As Labour Home Secretary Jacqui Smith tries to justify an expenses claim of at least £116,000, evidence of the extent to which she is creating a police state in Britain grows ever more clear. Ms Smith is under fire for claiming that her sister’s home, where she sleeps in a spare bedroom while she is in London, is her main residence rather than the constituency house where she lives with her family.
Meanwhile, Tony Benn, a redoutable campaigner for civil liberties, who had served a mere 48 years as an MP before his retirement from Parliament, was stopped and searched by police on his way to the House of Commons because his presence in the area made him a potential terrorist suspect.
A group of Stoke City football fans found themselves in an even more Kafkaesque situation. They were having a drink in a pub on their way to a match in Manchester. The publican has apparently testified that they were well-behaved, however, police detained them in the pub, and required each one to sign a statement saying they were "part of a group of football fans … causing a disturbance". A fan who questioned whether they had to sign a document asserting something that was untrue was threatened with arrest. Then they were put on buses and sent back to Stoke so they missed the match, and all it’s all perfectly legal under Labour’s “Violent Crime Reduction Act” of 2006. Nor is this an isolated instance.
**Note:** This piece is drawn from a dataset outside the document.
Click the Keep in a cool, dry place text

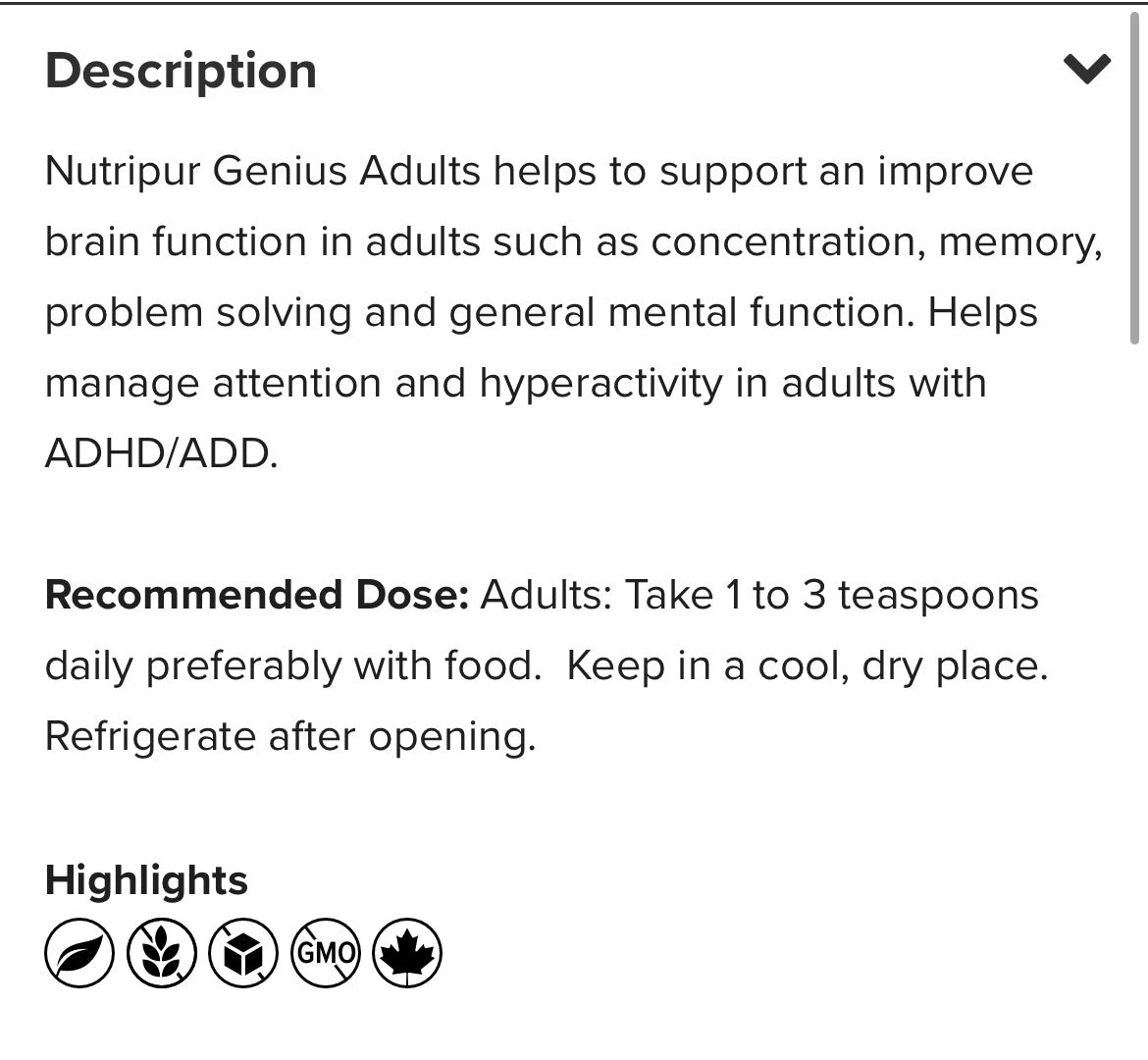(x=807, y=665)
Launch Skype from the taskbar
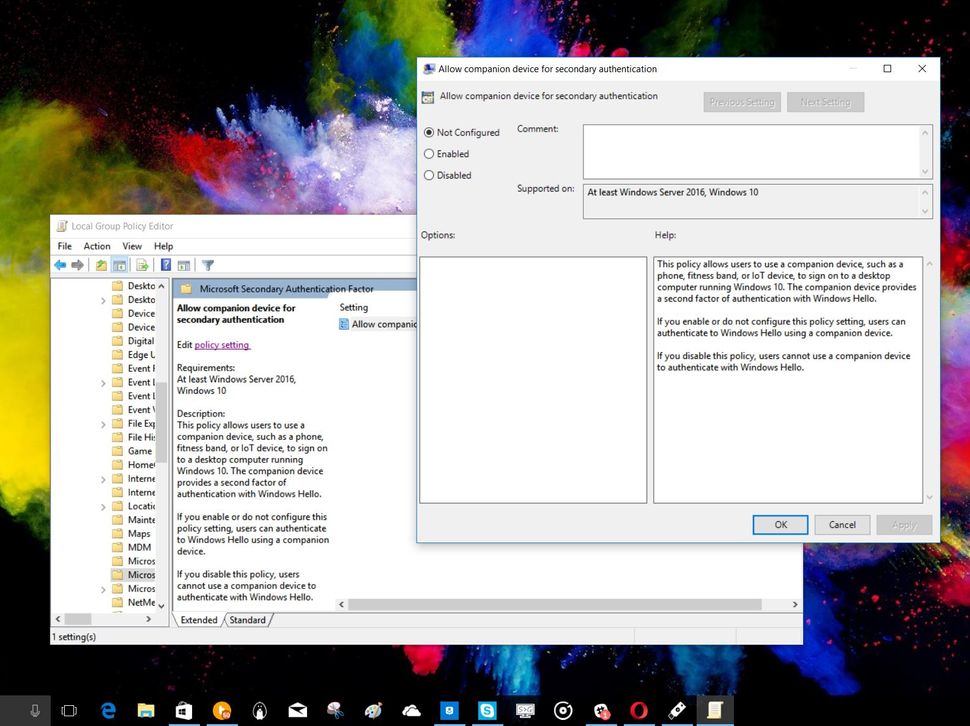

On this day....604 years ago, Tamburlaine the Great died. Born in a village about 50 miles from Samarkand in 1336, he would lead 35 campaigns and amass 27 crowns. Those who tried to resist him would be massacred and have their cities destroyed. After taking Aleppo, he engaged in learned debate with some captured academics while his soldiers ran amok murdering the citizens. He devastated Delhi so severely that it did not recover for a century, then razed Baghdad and built a pyramid of 90,000 severed heads on its ruins. Tamburlaine died on his way to invade China when he was 69. For more details see
A Disastrous History of the World.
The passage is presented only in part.